* [THE PROBLEM] Convert the part of the rows that opens with the line containing "739x655 pixels. At" and closes with the line containing "Looking at the screenshot, I should 723,440." into a Markdown table with the columns "No." and "Line", numbering each line and leaving out blank lines.

* [SUPPLIED RECORDS]
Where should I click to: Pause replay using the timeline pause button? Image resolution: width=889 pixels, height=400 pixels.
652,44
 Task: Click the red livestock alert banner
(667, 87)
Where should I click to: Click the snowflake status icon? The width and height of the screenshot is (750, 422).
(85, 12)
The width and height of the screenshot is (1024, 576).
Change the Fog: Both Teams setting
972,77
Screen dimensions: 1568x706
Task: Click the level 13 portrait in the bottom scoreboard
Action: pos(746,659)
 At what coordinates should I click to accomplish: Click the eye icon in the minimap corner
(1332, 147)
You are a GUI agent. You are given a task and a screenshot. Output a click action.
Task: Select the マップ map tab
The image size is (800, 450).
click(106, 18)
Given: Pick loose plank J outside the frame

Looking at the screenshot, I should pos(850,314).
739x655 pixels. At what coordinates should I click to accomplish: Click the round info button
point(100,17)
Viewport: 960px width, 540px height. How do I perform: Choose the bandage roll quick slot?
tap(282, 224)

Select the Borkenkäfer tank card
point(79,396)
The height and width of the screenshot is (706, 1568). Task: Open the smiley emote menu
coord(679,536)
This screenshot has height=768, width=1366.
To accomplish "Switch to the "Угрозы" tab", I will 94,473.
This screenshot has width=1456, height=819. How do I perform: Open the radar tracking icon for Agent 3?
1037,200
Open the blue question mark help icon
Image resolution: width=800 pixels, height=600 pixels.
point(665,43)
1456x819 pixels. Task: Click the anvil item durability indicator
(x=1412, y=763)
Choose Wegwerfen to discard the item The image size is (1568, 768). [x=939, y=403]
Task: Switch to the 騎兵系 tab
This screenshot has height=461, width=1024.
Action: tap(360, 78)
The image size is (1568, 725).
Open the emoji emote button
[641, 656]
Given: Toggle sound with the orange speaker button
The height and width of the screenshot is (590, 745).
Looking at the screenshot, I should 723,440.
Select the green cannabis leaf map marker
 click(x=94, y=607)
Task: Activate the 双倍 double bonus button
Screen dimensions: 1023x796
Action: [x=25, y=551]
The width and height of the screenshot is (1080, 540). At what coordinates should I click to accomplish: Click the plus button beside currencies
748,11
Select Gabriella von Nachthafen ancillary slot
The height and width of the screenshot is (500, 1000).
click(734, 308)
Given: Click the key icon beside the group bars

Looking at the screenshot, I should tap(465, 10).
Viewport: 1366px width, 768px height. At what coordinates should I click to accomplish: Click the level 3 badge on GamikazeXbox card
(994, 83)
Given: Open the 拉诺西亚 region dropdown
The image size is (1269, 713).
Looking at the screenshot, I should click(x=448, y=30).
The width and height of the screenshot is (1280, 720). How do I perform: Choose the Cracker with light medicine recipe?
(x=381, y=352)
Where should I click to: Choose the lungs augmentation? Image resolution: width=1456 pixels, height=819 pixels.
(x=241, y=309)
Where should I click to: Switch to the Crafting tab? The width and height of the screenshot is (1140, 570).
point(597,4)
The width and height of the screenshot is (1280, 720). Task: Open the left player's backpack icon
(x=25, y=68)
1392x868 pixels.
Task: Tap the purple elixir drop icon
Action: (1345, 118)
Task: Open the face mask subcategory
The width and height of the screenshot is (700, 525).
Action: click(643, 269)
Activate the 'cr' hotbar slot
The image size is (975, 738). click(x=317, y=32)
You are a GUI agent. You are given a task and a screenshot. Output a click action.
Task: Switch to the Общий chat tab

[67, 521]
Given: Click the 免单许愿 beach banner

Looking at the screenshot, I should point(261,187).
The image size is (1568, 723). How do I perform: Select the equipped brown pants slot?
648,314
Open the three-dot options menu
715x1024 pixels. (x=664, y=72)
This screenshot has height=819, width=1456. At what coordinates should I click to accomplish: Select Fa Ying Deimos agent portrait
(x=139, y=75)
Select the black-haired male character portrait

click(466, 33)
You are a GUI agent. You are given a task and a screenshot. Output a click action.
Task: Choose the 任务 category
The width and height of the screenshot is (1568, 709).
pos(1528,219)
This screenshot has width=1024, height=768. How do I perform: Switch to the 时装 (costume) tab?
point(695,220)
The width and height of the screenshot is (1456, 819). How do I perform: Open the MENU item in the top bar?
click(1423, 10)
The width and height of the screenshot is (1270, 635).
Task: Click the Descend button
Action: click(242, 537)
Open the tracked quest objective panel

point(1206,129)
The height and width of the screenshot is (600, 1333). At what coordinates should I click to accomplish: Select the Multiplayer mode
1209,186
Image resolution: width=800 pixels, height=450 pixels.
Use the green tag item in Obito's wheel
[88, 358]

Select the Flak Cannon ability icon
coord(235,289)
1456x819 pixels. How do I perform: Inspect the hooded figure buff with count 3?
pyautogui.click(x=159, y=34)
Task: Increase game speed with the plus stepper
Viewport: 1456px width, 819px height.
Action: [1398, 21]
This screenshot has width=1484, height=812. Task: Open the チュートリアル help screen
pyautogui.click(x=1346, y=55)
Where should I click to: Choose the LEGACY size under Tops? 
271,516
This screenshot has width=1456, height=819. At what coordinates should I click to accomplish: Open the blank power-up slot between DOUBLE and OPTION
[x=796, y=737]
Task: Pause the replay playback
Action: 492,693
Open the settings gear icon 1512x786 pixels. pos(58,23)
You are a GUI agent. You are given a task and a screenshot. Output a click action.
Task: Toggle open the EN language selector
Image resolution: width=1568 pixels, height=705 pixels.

* [WRITTEN SOLUTION]
| No. | Line |
|---|---|
| 1 | 739x655 pixels. At what coordinates should I click to accomplish: Click the round info button |
| 2 | point(100,17) |
| 3 | Viewport: 960px width, 540px height. How do I perform: Choose the bandage roll quick slot? |
| 4 | tap(282, 224) |
| 5 | Select the Borkenkäfer tank card |
| 6 | point(79,396) |
| 7 | The height and width of the screenshot is (706, 1568). Task: Open the smiley emote menu |
| 8 | coord(679,536) |
| 9 | This screenshot has height=768, width=1366. |
| 10 | To accomplish "Switch to the "Угрозы" tab", I will 94,473. |
| 11 | This screenshot has width=1456, height=819. How do I perform: Open the radar tracking icon for Agent 3? |
| 12 | 1037,200 |
| 13 | Open the blue question mark help icon |
| 14 | Image resolution: width=800 pixels, height=600 pixels. |
| 15 | point(665,43) |
| 16 | 1456x819 pixels. Task: Click the anvil item durability indicator |
| 17 | (x=1412, y=763) |
| 18 | Choose Wegwerfen to discard the item The image size is (1568, 768). [x=939, y=403] |
| 19 | Task: Switch to the 騎兵系 tab |
| 20 | This screenshot has height=461, width=1024. |
| 21 | Action: tap(360, 78) |
| 22 | The image size is (1568, 725). |
| 23 | Open the emoji emote button |
| 24 | [641, 656] |
| 25 | Given: Toggle sound with the orange speaker button |
| 26 | The height and width of the screenshot is (590, 745). |
| 27 | Looking at the screenshot, I should 723,440. |